Each lamina is produced by forming on one surface of an insulating base a plurality of mutually-spaced first conductors 12 (forming the pin electrodes 2 of FIG. 1) and a plurality of mutually-spaced second conductors serving as electrical leads 14, one for each of the electrodes. In the finished head, leads 14 extend from the edge of the insulating base where they form terminals 15, but terminate short of their respective electrodes 12 so as to be physically disconnected therefrom in a common area 16 as close to the electrodes 12 as possible. These gaps are bridged by a plurality of spaced resistors 18, one between each of the electrical leads 14 and its respective electrode 12.
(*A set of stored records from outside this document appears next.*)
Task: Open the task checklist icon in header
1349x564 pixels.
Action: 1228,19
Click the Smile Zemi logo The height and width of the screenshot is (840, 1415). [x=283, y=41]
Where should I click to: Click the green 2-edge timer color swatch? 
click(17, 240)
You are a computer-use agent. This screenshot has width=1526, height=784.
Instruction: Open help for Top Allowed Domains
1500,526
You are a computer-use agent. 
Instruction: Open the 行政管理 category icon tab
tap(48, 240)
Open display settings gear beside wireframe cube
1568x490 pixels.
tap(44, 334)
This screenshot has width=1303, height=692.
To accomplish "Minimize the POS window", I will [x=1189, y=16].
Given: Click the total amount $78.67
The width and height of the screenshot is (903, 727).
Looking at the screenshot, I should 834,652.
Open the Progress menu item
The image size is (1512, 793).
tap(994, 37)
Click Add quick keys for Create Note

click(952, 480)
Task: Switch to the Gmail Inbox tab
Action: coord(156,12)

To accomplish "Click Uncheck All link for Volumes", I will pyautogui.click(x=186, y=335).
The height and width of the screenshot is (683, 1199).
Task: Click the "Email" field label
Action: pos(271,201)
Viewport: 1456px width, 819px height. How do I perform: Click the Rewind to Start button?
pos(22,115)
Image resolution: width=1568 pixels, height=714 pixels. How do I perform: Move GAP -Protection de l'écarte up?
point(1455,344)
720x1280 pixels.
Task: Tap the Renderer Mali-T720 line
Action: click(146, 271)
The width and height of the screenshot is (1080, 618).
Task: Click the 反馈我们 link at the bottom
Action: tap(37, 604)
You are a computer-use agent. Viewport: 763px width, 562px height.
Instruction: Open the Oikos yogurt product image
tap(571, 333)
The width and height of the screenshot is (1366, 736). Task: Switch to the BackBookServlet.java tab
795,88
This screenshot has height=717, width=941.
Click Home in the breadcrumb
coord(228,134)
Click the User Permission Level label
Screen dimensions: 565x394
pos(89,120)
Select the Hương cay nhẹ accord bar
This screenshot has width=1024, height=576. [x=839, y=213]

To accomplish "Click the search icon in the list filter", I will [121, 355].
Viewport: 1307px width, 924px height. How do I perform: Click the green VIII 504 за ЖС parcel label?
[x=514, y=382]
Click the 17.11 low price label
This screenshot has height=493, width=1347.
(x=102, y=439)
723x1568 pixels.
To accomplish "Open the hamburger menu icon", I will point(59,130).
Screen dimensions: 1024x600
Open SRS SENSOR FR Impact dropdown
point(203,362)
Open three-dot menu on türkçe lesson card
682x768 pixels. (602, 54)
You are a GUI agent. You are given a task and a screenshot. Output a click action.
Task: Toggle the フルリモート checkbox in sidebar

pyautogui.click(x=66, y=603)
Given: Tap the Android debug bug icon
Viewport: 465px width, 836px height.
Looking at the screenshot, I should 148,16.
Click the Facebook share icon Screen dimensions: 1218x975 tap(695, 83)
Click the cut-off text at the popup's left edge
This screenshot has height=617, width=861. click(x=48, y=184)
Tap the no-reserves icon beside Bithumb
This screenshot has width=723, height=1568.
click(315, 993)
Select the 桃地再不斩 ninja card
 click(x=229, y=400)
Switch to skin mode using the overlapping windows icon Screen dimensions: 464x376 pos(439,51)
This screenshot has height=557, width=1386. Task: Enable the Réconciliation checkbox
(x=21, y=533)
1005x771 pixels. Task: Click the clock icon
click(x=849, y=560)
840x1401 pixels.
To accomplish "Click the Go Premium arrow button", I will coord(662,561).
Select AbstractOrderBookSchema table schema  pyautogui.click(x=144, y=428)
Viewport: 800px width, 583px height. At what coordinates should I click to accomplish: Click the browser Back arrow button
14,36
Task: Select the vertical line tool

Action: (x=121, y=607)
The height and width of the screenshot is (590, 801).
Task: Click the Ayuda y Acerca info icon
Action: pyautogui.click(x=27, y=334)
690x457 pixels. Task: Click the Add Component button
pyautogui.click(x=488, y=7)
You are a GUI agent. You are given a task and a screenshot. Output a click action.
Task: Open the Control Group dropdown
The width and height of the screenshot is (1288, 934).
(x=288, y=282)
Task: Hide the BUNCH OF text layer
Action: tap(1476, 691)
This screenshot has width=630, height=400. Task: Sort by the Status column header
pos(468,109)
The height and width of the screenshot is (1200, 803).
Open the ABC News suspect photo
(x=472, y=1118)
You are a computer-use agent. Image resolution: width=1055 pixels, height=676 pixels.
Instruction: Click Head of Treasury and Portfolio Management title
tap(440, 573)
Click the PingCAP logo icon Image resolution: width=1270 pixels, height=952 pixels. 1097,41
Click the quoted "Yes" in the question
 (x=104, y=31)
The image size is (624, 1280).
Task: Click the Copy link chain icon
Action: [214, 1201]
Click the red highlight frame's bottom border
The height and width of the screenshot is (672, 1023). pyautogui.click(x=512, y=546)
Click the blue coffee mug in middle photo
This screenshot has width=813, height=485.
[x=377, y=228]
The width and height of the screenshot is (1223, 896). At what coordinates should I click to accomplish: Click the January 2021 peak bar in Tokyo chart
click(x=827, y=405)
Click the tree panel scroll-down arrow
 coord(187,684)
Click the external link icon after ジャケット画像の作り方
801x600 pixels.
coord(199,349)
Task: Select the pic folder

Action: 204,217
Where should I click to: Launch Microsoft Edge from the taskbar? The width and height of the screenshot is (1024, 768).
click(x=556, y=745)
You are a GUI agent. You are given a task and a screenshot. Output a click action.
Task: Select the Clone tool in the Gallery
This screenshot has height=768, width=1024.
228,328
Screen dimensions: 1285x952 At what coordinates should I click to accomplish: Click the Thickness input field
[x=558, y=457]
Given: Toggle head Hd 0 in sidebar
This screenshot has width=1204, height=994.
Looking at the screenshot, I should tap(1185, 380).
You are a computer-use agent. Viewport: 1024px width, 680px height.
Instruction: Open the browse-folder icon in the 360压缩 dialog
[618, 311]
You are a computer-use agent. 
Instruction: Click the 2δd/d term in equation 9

Electrodes 12 and their electrical leads 14 are preferably formed by any Well-known printed circuit technique. For example, beginning with a metal-clad insulating base, an etch-resistant coating is applied to the metal surface in accordance with the pattern of electrodes and leads to be formed. An etchant is then applied to remove the portions of the metal not covered by the etch-resistant coating. Subsequently, the etch-resistant coating is removed, thereby leaving the electrodes 12 and the leads 14 formed on the surface of the insulating base 10 as illustrated in FIG. 2. The patterns formed by this etching technique would differ somewhat with respect to the electrical leads 14 between the various laminae, as shown in FIG. 2, for reasons to be later described.
As examples of materials that may be used, the insulating base 10 may be of an epoxy resin impregnated glass cloth, and the metal cladding may be of copper, stainless steel, or other material suitable for forming the electrodes and leads. Because of the fineness of detail that is required with respect to electrodes 12 and the spacings therebetween, it is preferred to use a photo-resist material for the masking coating, which is exposed and developed to form the etch-resistant coating in accordance with well-known techniques.
The electrodes 12 and their respective leads 14 are preferably formed flush with the surface of the insulating base. To accomplish this the initial metal cladding on the surface of the insulating base is pressed into the base to be flush therewith before the actual etching process is started.
FIG. 2 illustrates the electrodes 12 as formed so as to extend right to the edge of the insulating base 10. It will be understood, however, that these electrodes may be formed to terminate short of the edge of the base since that edge is subsequently trimmed to provide a flat surface in which the electrodes 12 terminate in a common plane. Similarly, leads 14 may be formed to terminate short of the insulating base edges, as these edges could also be trimmed at the same time. This will be further described below.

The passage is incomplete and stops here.